Event (Conference lecture)
2025-06-12
The Predictive Turn of Language. Reading the Future in the Vector Space
Paolo Caffoni presents on the long historical arc of the predictive turn in a panel chaired by Matteo Pasquinelli
Presentation abstract
Part of the panel Cartographies of the Vector Space, chaired by Matteo Pasquinelli
In 2016, Google Translate implemented a single encoder-decoder architecture capable of supporting over 100 languages through shared parameters (Johnson et al. 2017). This shift enabled what is now known as “zero-shot translation” – the model’s ability to translate between previously unseen language pairs without using pivot languages or fine-tuning. Researchers at Google observed that semantically similar sentences across different languages tended to cluster within the same region of vector space, suggesting the emergence of a shared semantic representation – an “interlingua.”
What is the value of prediction in language? While Foucauldian frameworks have attempted to conceptualize prediction within the rationalities of governance – e.g., “zero- shot politics” (Amoore, 2024) – such interpretations often foreground institutional control while sidelining the underlying infrastructural and material transformations. Reviewing the linguistic and philosophical work of the Cambridge Language Research Unit (1955–1970), Lydia H. Liu notes that the theoretical innovation introduced by the “machine interlingua” (Richens, 1956) lay precisely in its rejection of isolated, monolingual mental spaces that had dominated AI discourse (Liu, 2023). Although it may seem anachronistic to compare the social, economic, and intellectual contexts of 17th-century universal language projects (from Descartes to Wilkins) with mid-20th-century machine translation experiments, both eras – as Jacqueline Léon (2002) observes – placed intermediary and universal languages at the forefront of scientific agendas. Leibniz approached the task of inferring the unknown not as a problem of machine ontology – what we might today call computation, neural networks, or AI – but as a question of language epistemology. He coined the term cogitatio caeca (“blind thought”) to describe the capacity to perform calculations using words or symbols whose meanings might not be fully grasped (Leibniz, 1685). Today, Bender and Gebru might dismiss cogitatio caeca as yet another “stochastic parrot” (Bender et al., 2021). Yet it was precisely this symbolic manipulation of signs to infer the unknown that interested Leibniz. In Shannon’s information theory – an epistemic and political counterpoint to the literary theorizations of Russian Formalism – prediction is linked to uncertainty: the more predictable a message, the less information it conveys (Shannon, 1951). His measures of entropy and redundancy sought to quantify uncertainty, estimating how much could be anticipated within a communication system.

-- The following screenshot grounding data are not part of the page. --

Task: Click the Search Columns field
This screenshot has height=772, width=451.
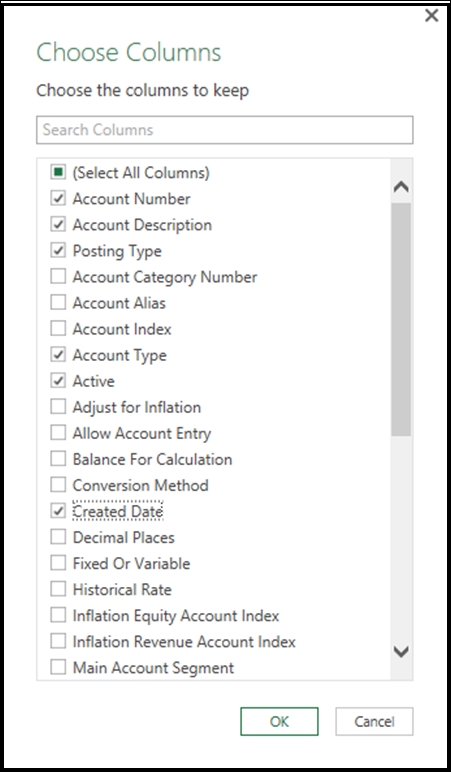Action: 225,130
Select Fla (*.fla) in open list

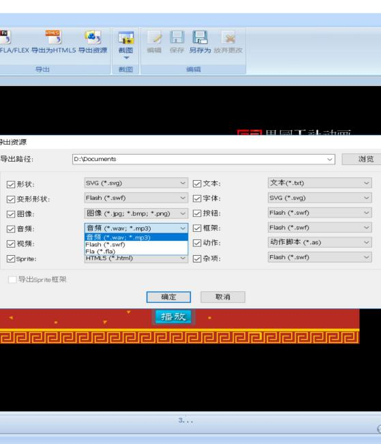[x=136, y=251]
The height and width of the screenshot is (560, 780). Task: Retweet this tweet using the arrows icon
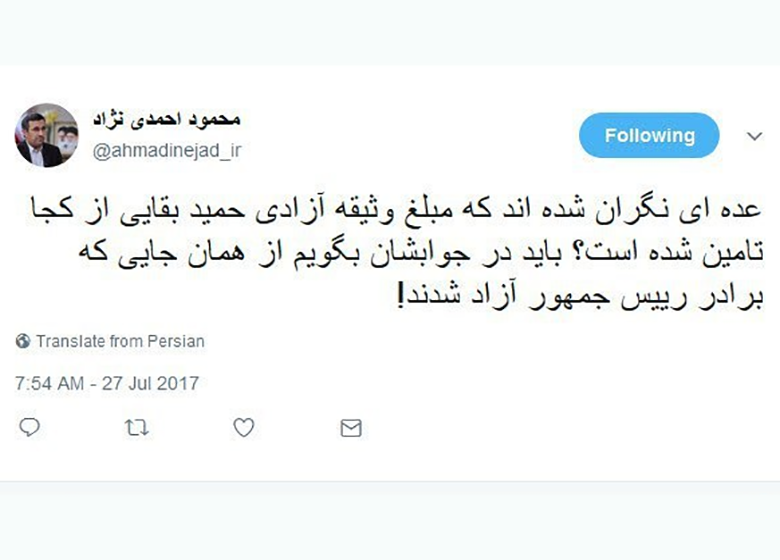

Numerous examples suggest that the “predictive turn” in language cannot be attributed to a single historical moment or technological rupture. Rather than viewing prediction as a byproduct of epistemic truth-seeking, as in Leibniz’s philosophical language, we might understand it as the result of countless micro-abstractions enacted within everyday linguistic practices. This reconceptualization invites a critical inquiry into prediction’s relationship with labor: How does linguistic production in vector space connect with broader socio-economic structures of work? In this light, prediction becomes a mode of command over the future, operationalized through the accumulation of abstracted linguistic traces across digital platforms.